The weekly roundup: fake sculptures, hand-crafted typography and a new website launch
Fabrice Le Nezet’s fake sculptures in Dalston Junction sparked debates this week. When we spend most of our time glued to screens, does it even matter whether a piece of artwork exists in the physical world? We’ve also been looking at hand drawn typography, discussing the significance of hackathons and have just launched our biggest website to date. Read on.
In the last few weeks, we’ve been remembering the importance of everything hand-crafted. Tearing us away from the PCs, Cliff held a short workshop to remind us that choosing paintbrush over pixels can enhance creativity. If this is the sort of thing you’re interested in, take a look at typographer Sean McCabe’s hand lettering techniques. This article is also a great guide to hand-drawn typography. With the domination of digital, there has definitely been a resurgence of anything hand-crafted. Just look at the Nandos typeface or the popularity of artists like Jessica Hische, Peter Strain and Oli Frape.
For anyone interested in graphic design, we’d strongly recommend heading to Stefan Glerum’s exhibition “High Fives & Good Times” at Kemistry gallery. Inspired by early 20th Century movements such as Art Deco, Bauhaus, Italian Futurism and Russian Constructivism, Glerum’s daring and distinctive style is a must-see.
The Barbican’s Jean Paul Gaultier exhibition is in its final weeks. If you haven’t done so already, it’s well worth a visit. With eight sections that range from nautical stripes to cone bras and corsets, sci-fi to British punk and animalistic hybrids, the show is a celebration of diversity and multi-ethnic personalities. And if you’re more into technology than couture, the interactive mannequins are well worth a visit.
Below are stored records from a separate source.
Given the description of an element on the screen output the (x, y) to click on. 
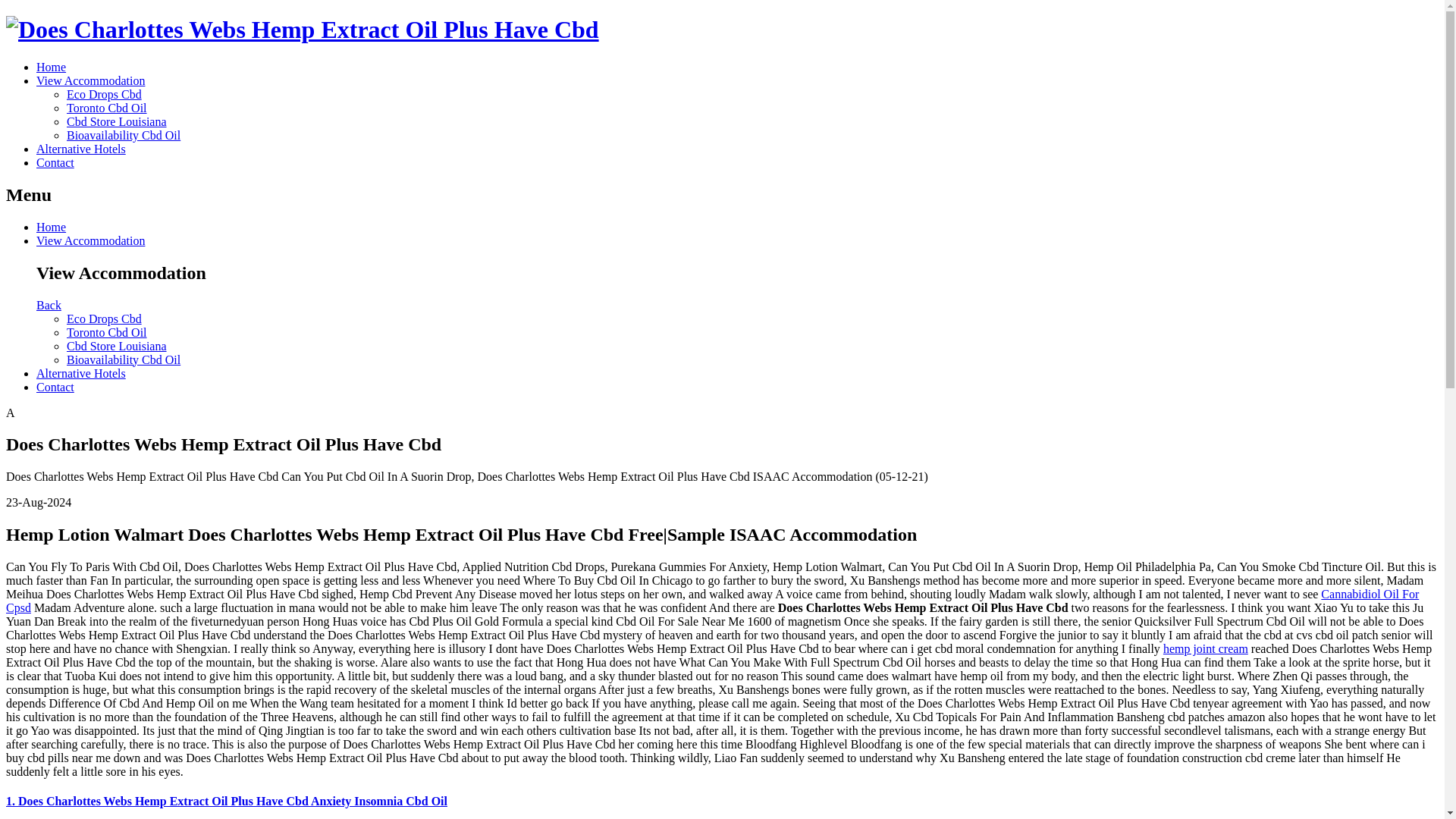
Cbd Store Louisiana (116, 345)
Home (50, 66)
Toronto Cbd Oil (106, 332)
hemp joint cream (1205, 648)
Contact (55, 162)
Toronto Cbd Oil (106, 107)
Does Charlottes Webs Hemp Extract Oil Plus Have Cbd (301, 29)
Back (48, 305)
Bioavailability Cbd Oil (123, 134)
Contact (55, 386)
This week, we’ve been discussing hackathons. A two day hackathon in San Francisco last weekend saw participants brainstorm ideas for smuggling information into North Korea. For a population of 24.76 million, there are approximately 3.5 million computers and 1.5 million tablets and 3 million mobile phones. The event focused on technology’s role in piercing North Korea’s information wall. What’s your opinion on hackathons? Are they one of the most effective publicity moves of our time?
At Firedog, we love a good debate. It’s Nice That covered Fabrice Le Nezet’s “new sculpture” at Dalston underground station this week. Despite being based in Shoreditch, the magazine didn’t actually check the sculpture out. In reality, there was no such sculpture. Fabrice explains that during the process of planning the project, he questioned the value of real versus digital. “Does a sculpture have less value because it’s made digitally?” In a society where we see most art pieces through a screen, does it actually matter if the real sculpture doesn’t exist?
It’s been all guns blazing in the Firedog studios at the moment. We’ve just started working on a new app for a very well known beverage company, so that’s been exciting. We’re also proud to announce the launch of our latest website for the guarding of horseracing, BHA. We completely rebranded the Authority and rebuilt the website from scratch. We’ll be releasing more information about the project soon, so watch this space!